Xorg-server 26.1.0 rc1

Uma nova release candidate do xorg-server 26.1.0 reacendeu o interesse pelo antigo sistema de exibição X11, destacando recursos há muito aguardados como suporte a Intel TearFree e a incorporação de patches que antes só eram distribuídos no fork XLibre. Os comentaristas contrastam a estabilidade do Xorg, suas ferramentas maduras e suas poderosas capacidades de automação com o modelo de segurança do Wayland e sua arquitetura de menor latência, debatendo se quebrar fluxos de trabalho legados é justificável. Muitos veem o Xorg como efetivamente descontinuado, mas ainda essencial para aplicativos legados e certos fluxos de trabalho, ao mesmo tempo em que esperam que grandes ambientes de desktop e toolkits continuem sua transição gradual para um futuro apenas Wayland.

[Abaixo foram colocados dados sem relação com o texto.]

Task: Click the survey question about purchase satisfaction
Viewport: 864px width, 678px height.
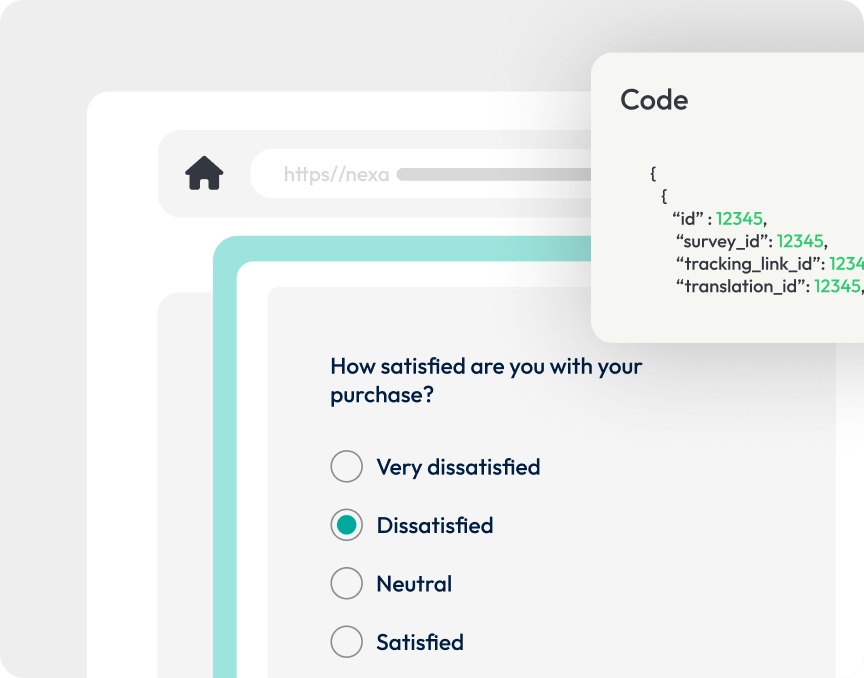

Novos recursos e atividade do Xorg 26.1.0 rc1

  • O tópico expressa entusiasmo pelo driver Intel modesetting ganhar suporte a TearFree em uma versão oficial do Xorg.
  • Vários participantes se surpreendem com o quanto o changelog é substancial para um projeto muitas vezes descrito como “apenas manutenção”.
  • Outros ainda o descrevem como efetivamente descontinuado, com a maior parte do novo trabalho em desktop acontecendo no Wayland.

Relação com XLibre e fluxo de contribuição

  • Alguns recursos e correções nesta versão já estavam disponíveis no fork XLibre; pelo menos uma mudança foi explicitamente retroportada de lá.
  • Um ponto de vista: o XLibre surgiu em parte porque patches úteis ficaram sem lançamento no Xorg por anos.
  • Outro ponto de vista: os mantenedores estão corretamente cautelosos em mesclar patches complexos, potencialmente de baixa qualidade e feitos de passagem, em código C crítico.

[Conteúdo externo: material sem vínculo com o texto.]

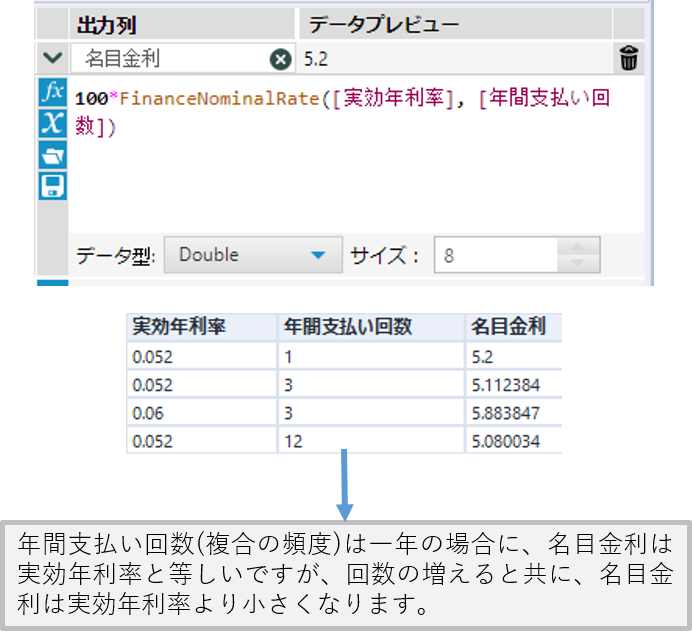Image resolution: width=692 pixels, height=635 pixels.
Task: Click the 出力列 header label
Action: pos(107,24)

Wayland vs Xorg: funcionalidade e experiência do usuário

  • Usuários pró-Xorg dizem que o Xorg “simplesmente funciona” e reclamam que o Wayland quebra ou complica:
    • compartilhamento de tela, capturas de tela e gravação de tela.
    • ferramentas de automação de entrada (xdotool, xmacro, java.awt.Robot).
    • gestos do mouse (por exemplo, Easystroke) e scripts de gerenciamento de janelas.
    • X remoto (ssh -X), certos DAWs, plugins e ferramentas como OBS ou Flameshot.
  • Alguns relatam que o Xwayland adiciona latência perceptível em comparação com Xorg nativo ou Wayland.
  • Outros dizem que usam Wayland há algum tempo com poucos problemas, e que os protocolos e portais estão melhorando de forma constante.

Wayland vs Xorg: arquitetura e segurança

  • Um lado: as amplas capacidades do Xorg (entrada global, inspeção de outros clientes, automação) são recursos essenciais do desktop; quebrá-las por uma segurança que ninguém pediu é hostil ao usuário.
  • Outro lado: a segurança do X11 é descrita como “objetivamente terrível”, e isolar clientes (como o Wayland faz) é necessário, especialmente em ecossistemas modernos de aplicativos em que há menos confiança.
  • Debate sobre se uma segurança gráfica mais forte é significativa sem reformas mais amplas no nível do sistema operacional, e se contêineres vs VMs fornecem isolamento adequado.

Influência corporativa e direção do ecossistema

  • Alguns atribuem a ascensão do Wayland ao apoio corporativo (Intel, Red Hat, etc.) e a um desejo de “androidificar” o Linux de desktop com modelos de loja de aplicativos e sandboxing mais rígido.
  • Outros respondem que as corporações já financiam a maior parte do trabalho central de gráficos no Linux e que os desenvolvedores naturalmente escolheram focar no Wayland.
  • Principais desktops (GNOME, KDE) estão descontinuando o suporte a X11; futuras versões do GTK devem remover backends X11, tornando o Xorg cada vez mais legado.

Outras notas

  • O XQuartz continua a distribuir versões baseadas em Xorg para macOS; seu quartz-wm está sob uma licença da Apple aprovada pela FSF/OSI.
  • A queda do XFree86 é resumida brevemente: disputas de licenciamento levaram ao Xorg como um fork que manteve a maior parte do código (daí os prefixos xf86 persistentes).
  • Pilhas de exibição alternativas como Arcan e UIs estilo Plan9 “rio”-like, baseadas em sistema de arquivos, são mencionadas como sucessores promissores, mas ainda não práticos.